Not a lot in central London, despite the slump. A one-bedroom flat on the Uxbridge Road in west London might be typical. The average home in the centre costs around pounds 86,500, despite dropping more than 9 per cent in the past 12 months.
But central London is unusual. A look around the country shows that pounds 60,000 or so will pick up remarkably similar homes in every other region, including Greater London. From properties the Halifax has handled, it seems that the average British home is a three-bedroom semi or a bungalow. Even Northern Ireland, dubbed the cheapest region by the Halifax, with an average dipping below pounds 40,000, has semis and bungalows at around the national average. Greater London can come up with similar homes in areas such as South Norwood and Croydon.
This comparison shows the danger of taking broad averages too seriously. Prices vary enormously within each region, depending on the exact type and location of the property. The Halifax's own figures show averages in Greater London ranging from pounds 45,500 for post-war flats to almost pounds 72,000 for pre-1914 ones, reflecting the differences between places as diverse as Merton and Mayfair.
A Londoner with an average semi worth pounds 103,000 might expect to sweep into a castle in the West Midlands, where the typical home costs almost pounds 60,000. In fact, an average Victorian detached home there sells for more than pounds 147,000. Similarly, the countryside of Cheshire and North Yorkshire are full of houses costing far more than regional averages indicate. Good homes aren't cheap anywhere.
The national house price figures which emerge in a blaze of publicity every three months often obscure what is going on locally. One significant point being lost in a blizzard of statistics is that the North-South gap is closing. In the South-east, hefty falls of as much as 35 per cent in country homes have helped bring the regional average down far more than the 15 or 20 per cent drops seen in the towns.
The gulf between London and the rest of the country is still large; an average London semi is still more than pounds 126,000 compared with pounds 55,500 in Birmingham and less than pounds 50,000 in Sheffield. But the old line from the Severn to the Wash is fading. Eight of the top 10 counties in the league table for prices of semis are still in the South-east (the other two are in Scotland). But the gap is narrowing.
The boom was good for the South - but not good enough to compensate for the subsequent slump. In the past 10 years prices have risen almost 130 per cent in Yorkshire & Humberside compared with 97 per cent in London, says the Halifax. Admittedly, values started low in Yorkshire, but they are catching up. Property values in the South are between 6 and 9 per cent lower than a year ago compared with falls of only 3 to 6 per cent in the North. And some analysts believe the changes are far from over.
'We may be seeing the beginning of the end for the traditional North-South divide,' reports Chris Barnes, economic development officer for south Bedfordshire, in The Planner, the professional journal for Britain's planners. His main message is that regional subsidies should be switched from the North to the South - a call already picked up by some South-eastern councils who are pleading for European grants.
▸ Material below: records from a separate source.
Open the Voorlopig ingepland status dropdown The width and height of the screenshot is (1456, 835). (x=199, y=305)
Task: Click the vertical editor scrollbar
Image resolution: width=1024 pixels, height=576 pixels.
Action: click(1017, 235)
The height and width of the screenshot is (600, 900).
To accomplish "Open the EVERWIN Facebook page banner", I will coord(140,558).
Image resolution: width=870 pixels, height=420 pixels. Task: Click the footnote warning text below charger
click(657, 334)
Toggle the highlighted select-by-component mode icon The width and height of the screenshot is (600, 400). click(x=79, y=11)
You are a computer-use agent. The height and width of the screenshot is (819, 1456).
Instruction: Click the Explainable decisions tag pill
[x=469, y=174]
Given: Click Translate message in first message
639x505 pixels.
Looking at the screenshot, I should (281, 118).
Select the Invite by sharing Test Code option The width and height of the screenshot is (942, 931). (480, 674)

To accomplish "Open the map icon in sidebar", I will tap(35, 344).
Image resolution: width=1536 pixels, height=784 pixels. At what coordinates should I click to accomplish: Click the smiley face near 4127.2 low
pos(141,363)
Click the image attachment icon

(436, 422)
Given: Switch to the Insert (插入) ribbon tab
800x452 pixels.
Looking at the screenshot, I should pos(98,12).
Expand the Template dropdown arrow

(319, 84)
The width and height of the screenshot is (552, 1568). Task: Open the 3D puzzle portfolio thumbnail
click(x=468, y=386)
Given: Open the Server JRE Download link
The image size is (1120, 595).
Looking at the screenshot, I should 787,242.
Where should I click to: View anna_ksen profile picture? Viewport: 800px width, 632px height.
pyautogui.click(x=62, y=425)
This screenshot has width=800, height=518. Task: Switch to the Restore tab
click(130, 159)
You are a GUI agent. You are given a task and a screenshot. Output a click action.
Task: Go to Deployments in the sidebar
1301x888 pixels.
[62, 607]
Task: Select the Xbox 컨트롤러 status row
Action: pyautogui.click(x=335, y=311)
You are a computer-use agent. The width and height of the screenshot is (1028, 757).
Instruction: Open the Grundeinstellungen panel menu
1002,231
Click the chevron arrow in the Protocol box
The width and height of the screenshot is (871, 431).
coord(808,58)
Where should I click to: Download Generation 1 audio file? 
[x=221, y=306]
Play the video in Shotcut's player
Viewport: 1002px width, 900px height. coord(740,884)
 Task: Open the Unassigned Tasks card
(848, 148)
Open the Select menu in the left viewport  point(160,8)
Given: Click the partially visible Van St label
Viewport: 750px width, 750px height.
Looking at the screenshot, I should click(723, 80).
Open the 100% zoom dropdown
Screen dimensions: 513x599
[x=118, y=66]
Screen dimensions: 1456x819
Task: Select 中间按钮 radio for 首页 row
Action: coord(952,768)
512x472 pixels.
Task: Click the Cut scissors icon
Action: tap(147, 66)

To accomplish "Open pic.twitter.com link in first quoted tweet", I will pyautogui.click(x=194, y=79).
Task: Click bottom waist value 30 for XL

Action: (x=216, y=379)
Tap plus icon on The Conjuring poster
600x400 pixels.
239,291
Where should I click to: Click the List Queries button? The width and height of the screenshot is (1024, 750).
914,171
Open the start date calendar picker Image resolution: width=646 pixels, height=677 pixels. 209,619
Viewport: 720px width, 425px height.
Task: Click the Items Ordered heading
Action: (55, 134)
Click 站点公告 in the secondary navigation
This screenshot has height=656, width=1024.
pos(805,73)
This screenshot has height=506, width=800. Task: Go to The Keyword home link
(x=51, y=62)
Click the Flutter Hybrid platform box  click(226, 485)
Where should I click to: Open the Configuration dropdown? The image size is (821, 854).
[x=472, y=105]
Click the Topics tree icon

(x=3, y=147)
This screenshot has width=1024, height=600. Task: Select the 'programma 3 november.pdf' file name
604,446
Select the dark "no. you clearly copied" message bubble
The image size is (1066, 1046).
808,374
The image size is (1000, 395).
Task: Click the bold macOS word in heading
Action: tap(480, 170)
The South will continue to suffer from factors that brought housing down with such a crash, he says. These include hefty job losses in defence and financial services, both key employers for housebuyers. Ironically, the region will also suffer a backlash from the property slump itself. Prices will be held back by a rise in repossessions. A greater proportion of owners will be unable to move because they have homes worth less than their mortgages. And a substantial number of business people who cannot expand because they normally secure loans on the value of their homes will be unable to provide the job prospects so essential to boost homebuying.
New buyers will not grieve too much at this narrowing of the gap, however. In 1989, a typical couple in the South-east spent 57 per cent of after-tax income on their mortgage, whereas in Yorkshire the equivalent figure was less than 30 per cent. Today the picture is more uniform, according to the House Builders Federation. Falling prices have brought both couples relief, but the gap has also narrowed enormously. The Yorkshire home now takes 13 per cent of the couple's income compared with 17 per cent in the South-east.